For each detected sample, call:

mcp__bowtie2-tools__run_bowtie2_alignment

with:

sample_name: sample identifier
fastq_r1: path to R1 FASTQ or single-end FASTQ
fastq_r2: path to R2 FASTQ for paired-end data, otherwise omit
assay_type: chipseq or atacseq
index_prefix: validated Bowtie2 index prefix
out_dir: ${proj_dir}/aligned_bam
log_dir: ${proj_dir}/logs
threads: user-specified or default 8
keep_sam: false by default

Tool behavior:

run Bowtie2
write an alignment log
convert to BAM
sort BAM
index BAM
remove intermediate SAM unless keep_sam=true

Expected output:

${proj_dir}/aligned_bam/${sample}.sorted.bam
${proj_dir}/aligned_bam/${sample}.sorted.bam.bai
${proj_dir}/logs/${sample}_alignment.log

Notes:

For ATAC-seq, this skill performs alignment only. Duplicate marking/removal, mitochondrial filtering, proper-pair filtering, and Tn5 shifting belong to downstream preprocessing or peak-calling skills unless explicitly requested in another skill.
Do not remove duplicates here unless the user specifically requests an alternate alignment workflow.

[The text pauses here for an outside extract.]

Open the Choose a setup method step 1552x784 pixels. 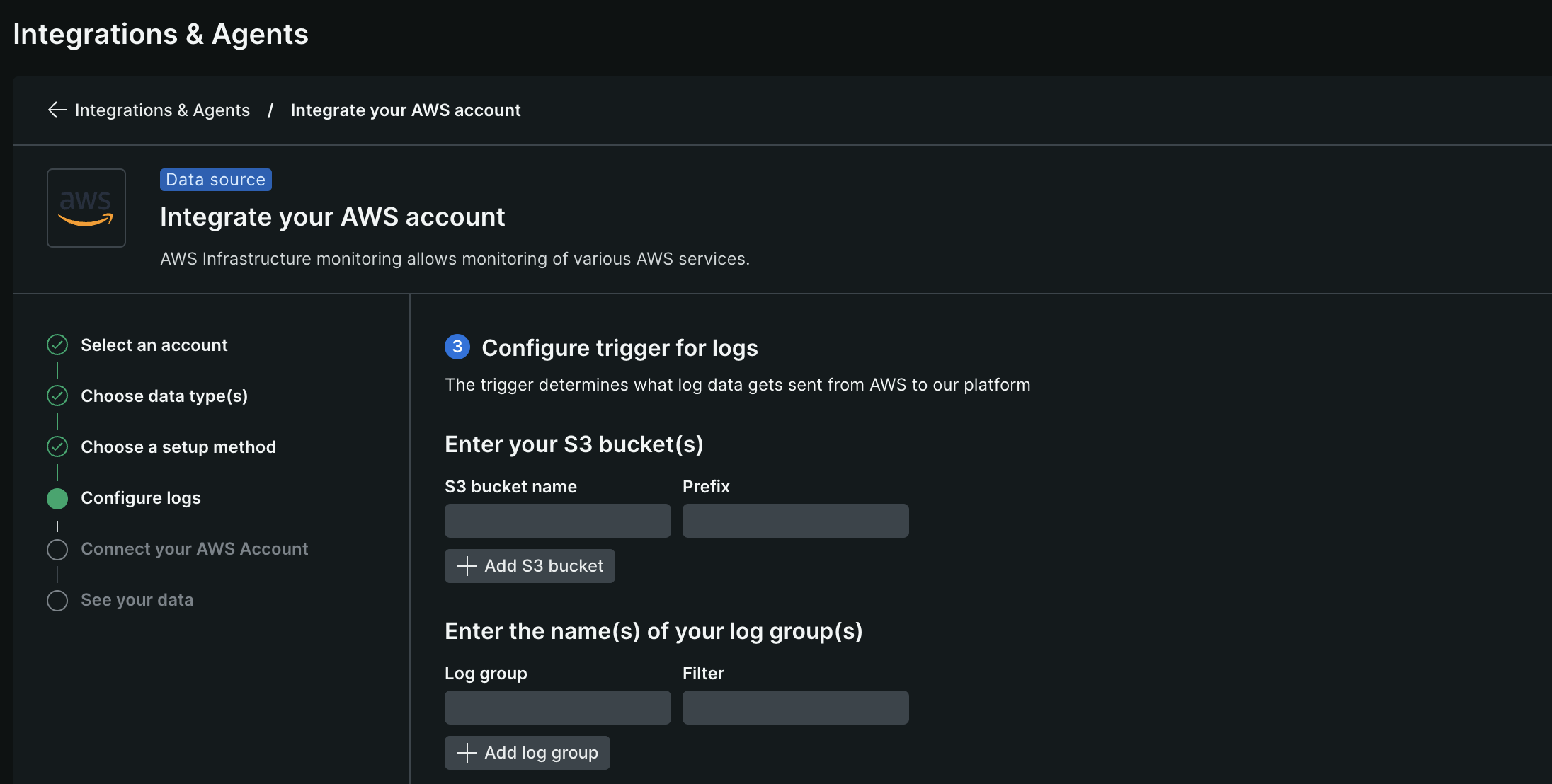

Step 4: Write Parameter Log

For each sample, the agent must write:

${proj_dir}/logs/${sample}_used_parameters.txt

Example content:

Sample: ATAC_rep1
Assay type: ATAC-seq
Library layout: paired-end
Aligner: bowtie2
Reference genome build: hg38
Reference index: /refs/hg38/bowtie2/hg38
Threads: 8
Intermediate SAM kept: no

Reasoning:
- Sample name contains ATAC, so assay classified as ATAC-seq
- Paired FASTQ mates were detected automatically
- User provided hg38 Bowtie2 index
- Alignment-only workflow selected; duplicate handling and Tn5 shifting deferred to downstream preprocessing/peak-calling

Failure Handling

Stop execution and ask the user for correction if any of the following occurs:

no FASTQ files found
inconsistent file naming prevents sample grouping
paired-end mate missing
reference FASTA or index prefix missing
bowtie2 or bowtie2-build executable not found in PATH
samtools not found in PATH
alignment command returns non-zero exit status
sorted BAM or BAM index is not created

Do not continue to downstream QC if alignment fails.

Exact MCP Tool Calls Required

mcp__bowtie2-tools__detect_fastq_samples
mcp__bowtie2-tools__build_bowtie2_index (only when user provides FASTA)
mcp__bowtie2-tools__validate_bowtie2_index
mcp__bowtie2-tools__run_bowtie2_alignment

When the Agent Must Ask the User

The agent must ask before execution when any of the following are missing or ambiguous:

genome build
reference FASTA or Bowtie2 index prefix
assay type when not inferable from context
whether incomplete FASTQ pairs should be excluded or fixed
thread count if a project-specific compute policy exists

The agent must not invent these values.